Alors que Donald Trump tente de rétablir rapidement l’accès au détroit d’Ormuz, l’Iran adopte une position plus ferme. Téhéran conditionne la réouverture de ce point stratégique, essentiel au commerce mondial des hydrocarbures, à la fin des hostilités, à la levée des sanctions économiques et à une indemnisation, rapporte TopTribune.
Le détroit d’Ormuz, cruciale dans le contexte du conflit au Moyen-Orient, restera fermé tant que Washington ne satisfera pas « toutes » les demandes formulées par Téhéran. Ce dimanche 9 août, les Gardiens de la Révolution ont souligné qu’il ne faut rien attendre d’un règlement imminent du conflit.
« L’ennemi s’efforce de rouvrir le détroit d’Ormuz […] et pour nous, ce passage est devenu un véritable théâtre de guerre et non plus simplement une voie maritime », a affirmé le corps des Gardiens de la Révolution. « Nous maintiendrons le détroit fermé jusqu’à ce que nos conditions soient acceptées ».
La priorité absolue pour Donald Trump est désormais la réouverture de ce passage vital, tandis que ces derniers jours, il a assuré que les négociations progressaient et qu’un déblocage était en vue.
Des conditions draconiennes posées par Téhéran
Les exigences imposées par Téhéran augurent d’un tiraillement prolongé : les États-Unis doivent « mettre un terme définitif à la guerre et à l’agression » contre l’Iran et ses alliés, y compris au Yémen et en Irak, lever le blocus sur les ports iraniens, « indemniser intégralement l’Iran pour les dommages causés » durant le conflit, annuler les sanctions économiques et restituer « sans condition » les avoirs iraniens gelés.

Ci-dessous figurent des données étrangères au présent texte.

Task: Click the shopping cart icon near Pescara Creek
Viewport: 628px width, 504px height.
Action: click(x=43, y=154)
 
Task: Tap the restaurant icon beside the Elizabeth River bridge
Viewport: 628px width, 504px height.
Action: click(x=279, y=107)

Ces conditions faisaient déjà partie du protocole d’accord entre l’Iran et les États-Unis signé en juin, qui devait ouvrir la porte à des négociations plus larges, permettant une brève réouverture d’Ormuz couplée à une baisse des prix du pétrole. Cependant, ce processus a été compromis par des divergences croissantes au sein des deux parties, tandis que le Premier ministre israélien Benjamin Netanyahu a réaffirmé ce dimanche que, indépendamment d’un éventuel accord, l’Iran ne devrait pas posséder d’armes nucléaires.

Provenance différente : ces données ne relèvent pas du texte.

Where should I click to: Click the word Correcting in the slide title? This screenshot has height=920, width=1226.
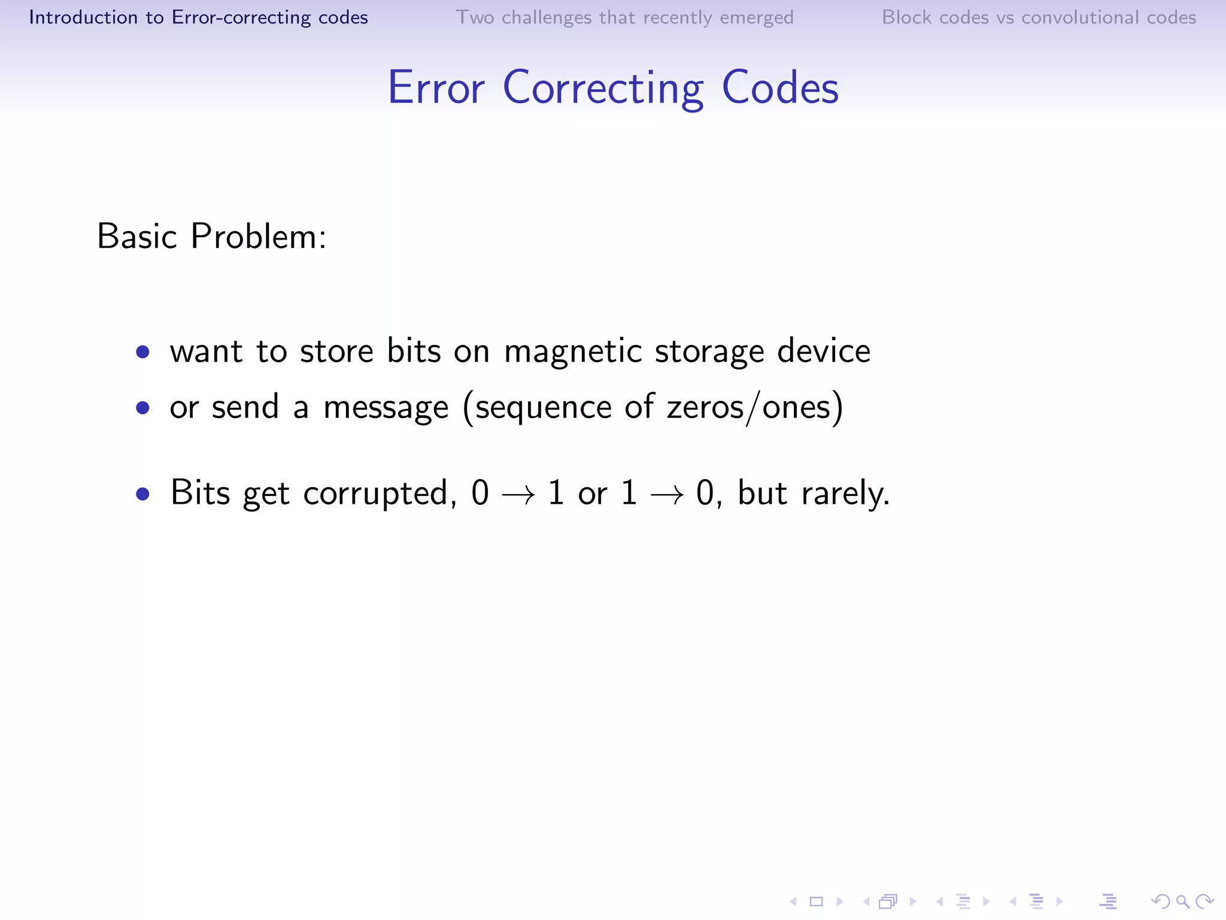[603, 88]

Des menaces de mesures militaires accrues
Tout en contredisant l’idée de négociations avec Washington — dont le président américain met en avant la possibilité de discussions —, le responsable de la diplomatie iranienne a déclaré qu’il y avait « un échange de messages par le biais d’intermédiaires ». « Cela ne s’appelle pas une négociation. Cela signifie communiquer des messages », a précisé Abbas Araghchi. Il a également menacé de ne pas reprendre le dialogue tant que les « violations américaines » du protocole ne cessent pas.
Des responsables militaires iraniens ont adopté un ton plus alarmant : « Si des forces militaires américaines pénètrent en Iran, nous leur infligerons des pertes considérables et réagirons de manière décisive à toute agression », a averti Ali Jahanshahi, commandant des forces terrestres. Téhéran se limite à des discussions avec Oman, le second pays riverain du détroit d’Ormuz, pour définir un futur itinéraire de passage, un processus toujours en phase finale selon Abbas Araghchi.
Téhéran s’oppose à tout retour à la situation d’avant guerre et envisage d’imposer, à long terme, des frais pour le passage à Ormuz, malgré l’opposition de Washington. Les frappes américaines ont cessé depuis plus d’une semaine, mais Trump avait lié cette cessation à la conclusion rapide d’un accord, laissant planer la menace de nouvelles frappes militaires.